In today’s world there are rules for everything. Rules that tell us how to eat properly, how to dress properly, how to behave properly… online, offline, anywhere, anytime. It was in my “Writing for New Media” lecture that I became aware of the dimension of this issue – and that I should definitely improve my knowledge of the newest “netiquettal” trends out there.

Because cyber communities consist of real human beings

As Jenny Preece writes in her article about online etiquette, “one person’s clever joke is another person’s offensive insult”. The anonymity of the exponentially expanding internet allows for more uninhibited behaviour than in actual face-to-face situations. Thus, online etiquette is necessary, even though people are not looking each other in the eyes while communicating.

Generally, it doesn’t make a difference for me if I communicate with people that are commanding respect online or offline.
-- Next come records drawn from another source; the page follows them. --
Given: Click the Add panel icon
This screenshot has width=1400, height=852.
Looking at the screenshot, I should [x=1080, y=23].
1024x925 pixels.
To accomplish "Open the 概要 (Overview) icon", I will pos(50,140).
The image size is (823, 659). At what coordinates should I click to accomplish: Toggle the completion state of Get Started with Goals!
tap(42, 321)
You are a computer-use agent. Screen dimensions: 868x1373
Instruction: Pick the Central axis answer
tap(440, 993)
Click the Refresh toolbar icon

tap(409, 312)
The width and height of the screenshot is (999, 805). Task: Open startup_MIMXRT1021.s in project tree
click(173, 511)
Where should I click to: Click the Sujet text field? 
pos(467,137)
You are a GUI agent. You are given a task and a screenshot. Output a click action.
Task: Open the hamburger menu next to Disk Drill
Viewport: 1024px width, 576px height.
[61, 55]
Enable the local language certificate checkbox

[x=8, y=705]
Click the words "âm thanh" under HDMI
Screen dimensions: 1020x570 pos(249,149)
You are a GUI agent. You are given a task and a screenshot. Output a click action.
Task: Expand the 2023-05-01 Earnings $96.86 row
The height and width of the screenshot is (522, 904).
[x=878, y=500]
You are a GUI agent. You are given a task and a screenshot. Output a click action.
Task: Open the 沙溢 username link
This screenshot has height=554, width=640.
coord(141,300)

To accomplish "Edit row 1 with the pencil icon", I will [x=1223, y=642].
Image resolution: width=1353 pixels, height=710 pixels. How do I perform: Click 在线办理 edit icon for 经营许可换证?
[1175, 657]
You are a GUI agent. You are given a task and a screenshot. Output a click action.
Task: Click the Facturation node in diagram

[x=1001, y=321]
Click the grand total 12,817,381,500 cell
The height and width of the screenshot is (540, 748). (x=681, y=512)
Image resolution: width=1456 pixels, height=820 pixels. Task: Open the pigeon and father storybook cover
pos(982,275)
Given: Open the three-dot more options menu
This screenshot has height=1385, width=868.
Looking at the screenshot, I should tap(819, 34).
While common sense and experience have taught me the basic internet etiquette, I realised that some behavioural patterns reveal themselves to me intuitively. A friend of mine wrote an interesting anecdote about contact she had with a lecturer via email and her discovery about the online etiquette that underlines its complexity.

Nevertheless, it is true that I sometimes talk to people online in a way that I would never address them if we were having an actual face-to-face conversation. In that sense, I want to be more careful in the future. Netiquette means respect. And respect should always be the basis of all communication, no matter how important the other person is or if he is physically present or not.